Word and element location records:
━━━━━━
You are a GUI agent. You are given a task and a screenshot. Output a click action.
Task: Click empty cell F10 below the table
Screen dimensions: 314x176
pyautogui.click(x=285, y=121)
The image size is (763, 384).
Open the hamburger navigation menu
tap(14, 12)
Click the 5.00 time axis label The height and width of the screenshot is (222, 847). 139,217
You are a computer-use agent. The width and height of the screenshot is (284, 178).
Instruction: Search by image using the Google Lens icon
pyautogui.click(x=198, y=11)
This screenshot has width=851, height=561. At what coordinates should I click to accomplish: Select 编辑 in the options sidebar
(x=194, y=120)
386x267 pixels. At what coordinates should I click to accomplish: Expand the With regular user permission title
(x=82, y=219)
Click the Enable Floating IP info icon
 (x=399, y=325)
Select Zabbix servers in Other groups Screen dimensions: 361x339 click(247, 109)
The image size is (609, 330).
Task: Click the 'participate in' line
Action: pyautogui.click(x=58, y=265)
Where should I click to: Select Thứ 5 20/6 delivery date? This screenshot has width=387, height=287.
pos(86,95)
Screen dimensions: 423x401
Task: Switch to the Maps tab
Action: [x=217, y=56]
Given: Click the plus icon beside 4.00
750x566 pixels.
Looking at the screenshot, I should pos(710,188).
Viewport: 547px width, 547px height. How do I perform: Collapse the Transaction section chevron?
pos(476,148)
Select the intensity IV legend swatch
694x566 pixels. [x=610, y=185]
━━━━━━
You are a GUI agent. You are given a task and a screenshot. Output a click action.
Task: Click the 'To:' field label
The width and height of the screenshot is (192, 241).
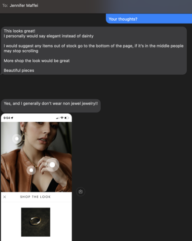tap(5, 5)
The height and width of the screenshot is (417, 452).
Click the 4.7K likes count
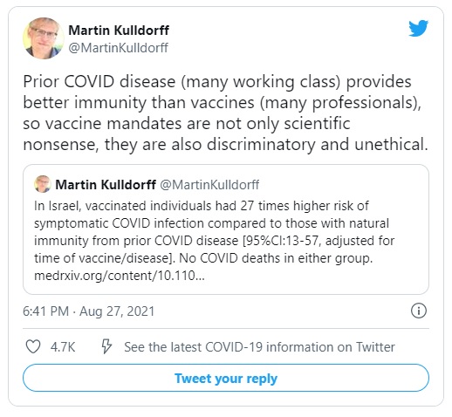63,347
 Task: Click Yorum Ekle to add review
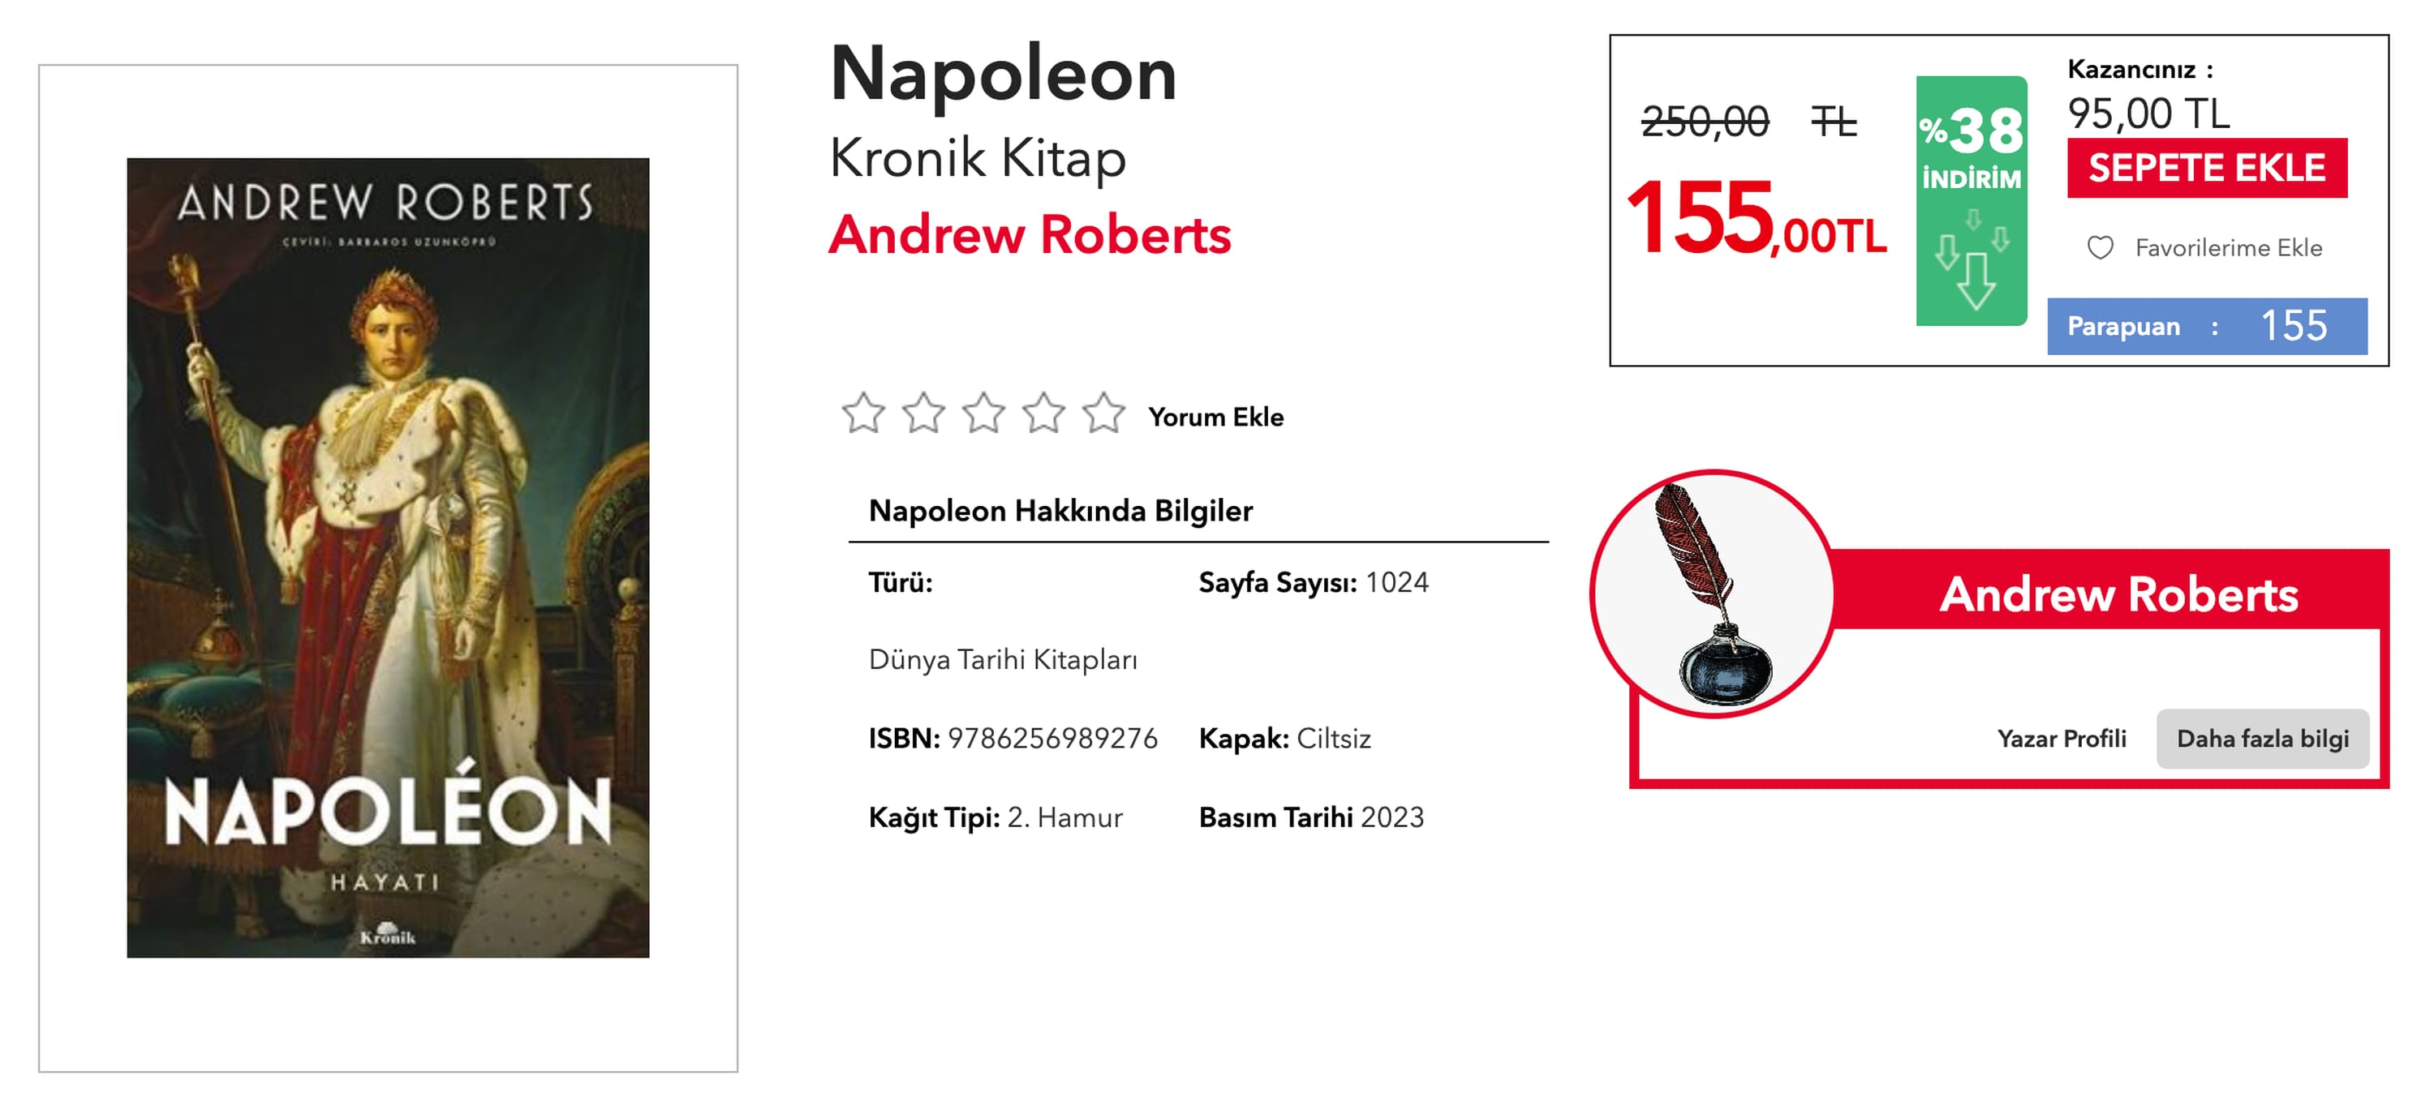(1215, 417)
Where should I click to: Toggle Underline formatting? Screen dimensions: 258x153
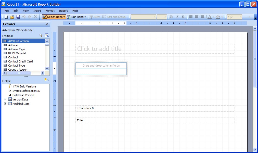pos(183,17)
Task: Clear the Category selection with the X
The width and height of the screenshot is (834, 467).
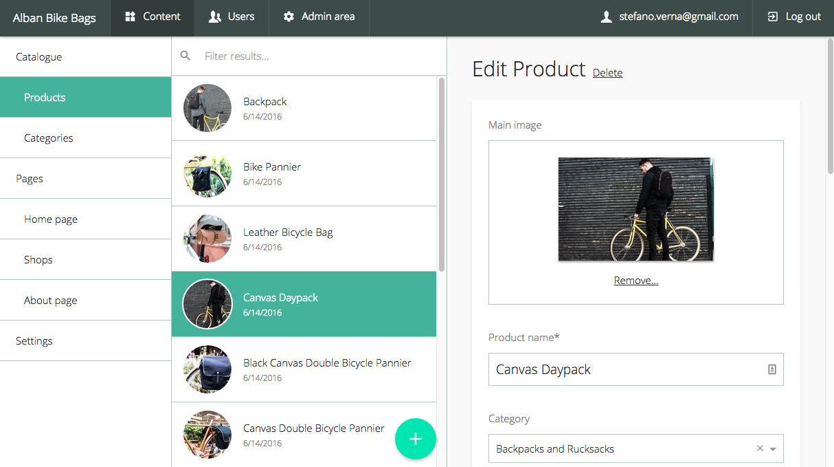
━━━━━━
Task requirements: Copy every line of the records above that contains the string "what", with case counting.

Worked answer:
This screenshot has width=851, height=561. At what coordinates should I click to accomplish: Select 编辑 in the options sidebar
386x267 pixels. At what coordinates should I click to accomplish: Expand the With regular user permission title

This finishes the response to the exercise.